GIVEN EXERCISE –
Starting at the line that contains "Given: Expand the" and continuing through the end of the data, reproduce the lines with "Given" replaced by "Task" and everything else unchanged. Leave the pictures out of your answer.

Item position entries
╔══

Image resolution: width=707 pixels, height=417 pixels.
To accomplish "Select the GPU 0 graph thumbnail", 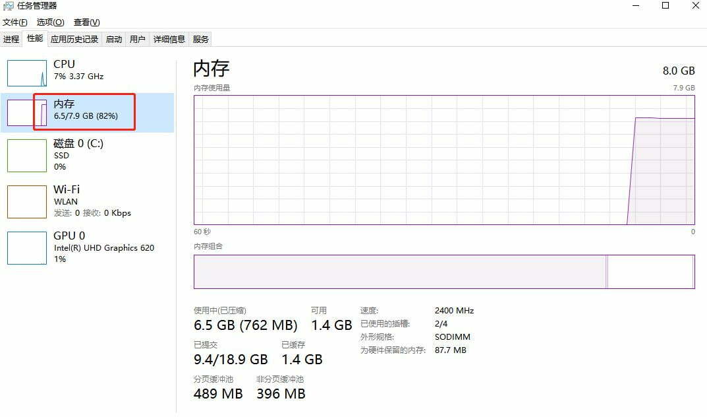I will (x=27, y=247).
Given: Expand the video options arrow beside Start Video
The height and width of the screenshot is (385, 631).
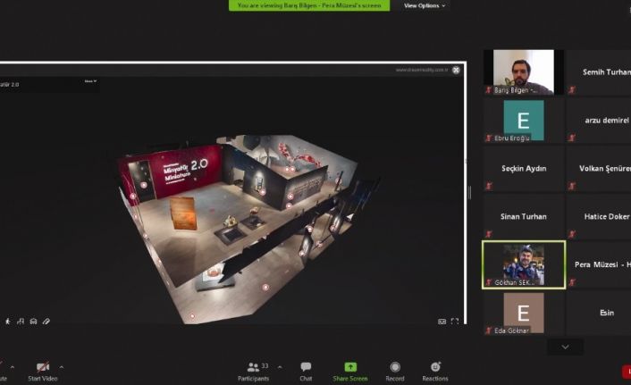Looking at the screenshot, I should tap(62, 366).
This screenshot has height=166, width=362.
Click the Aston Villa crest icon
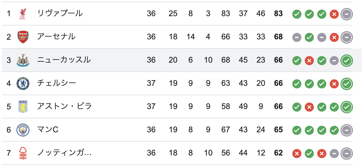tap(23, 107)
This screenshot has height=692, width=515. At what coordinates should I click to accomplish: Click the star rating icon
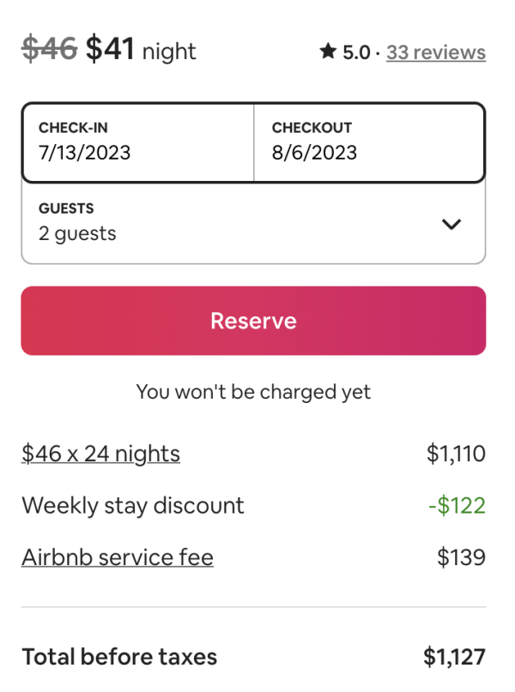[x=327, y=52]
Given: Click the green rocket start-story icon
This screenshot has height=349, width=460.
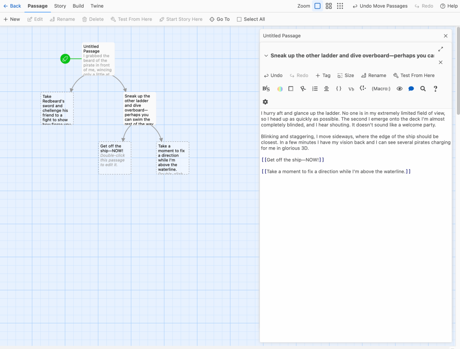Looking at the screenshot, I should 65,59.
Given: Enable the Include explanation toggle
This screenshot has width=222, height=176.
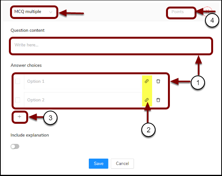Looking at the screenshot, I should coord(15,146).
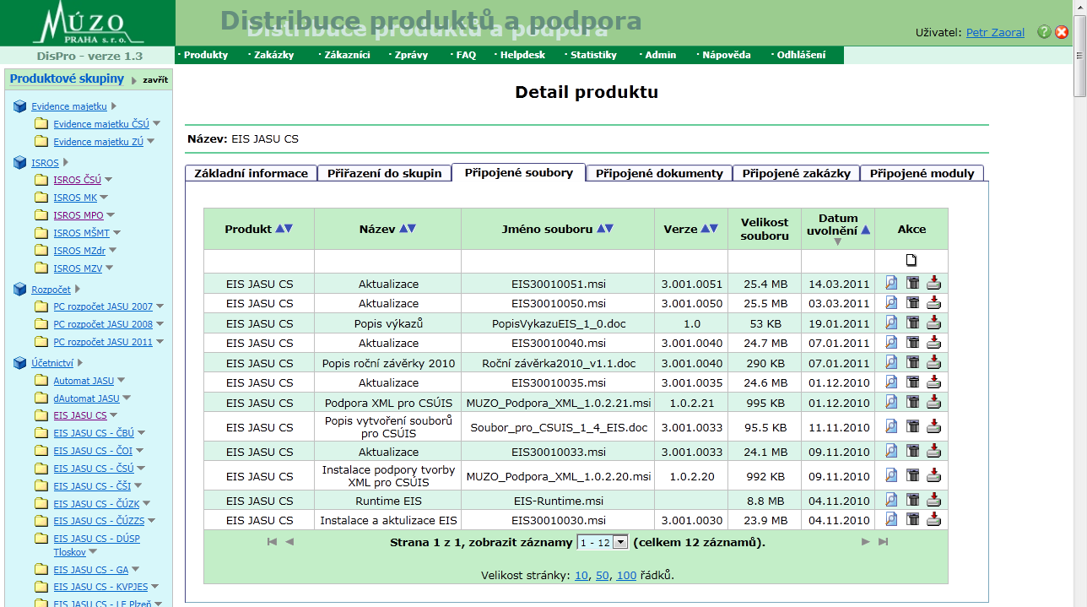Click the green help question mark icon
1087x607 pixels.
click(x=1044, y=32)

╚══

ANSWER FOR THE TASK –
Task: Expand the video options arrow beside Start Video
The height and width of the screenshot is (385, 631).
Looking at the screenshot, I should tap(62, 366).
This screenshot has height=166, width=362.
Click the Aston Villa crest icon
tap(23, 107)
This screenshot has height=692, width=515. At what coordinates should I click to accomplish: Click the star rating icon
[x=327, y=52]
Task: Click the green rocket start-story icon
This screenshot has height=349, width=460.
Looking at the screenshot, I should 65,59.
Task: Enable the Include explanation toggle
This screenshot has width=222, height=176.
Looking at the screenshot, I should coord(15,146).
Click the green help question mark icon
1087x607 pixels.
click(x=1044, y=32)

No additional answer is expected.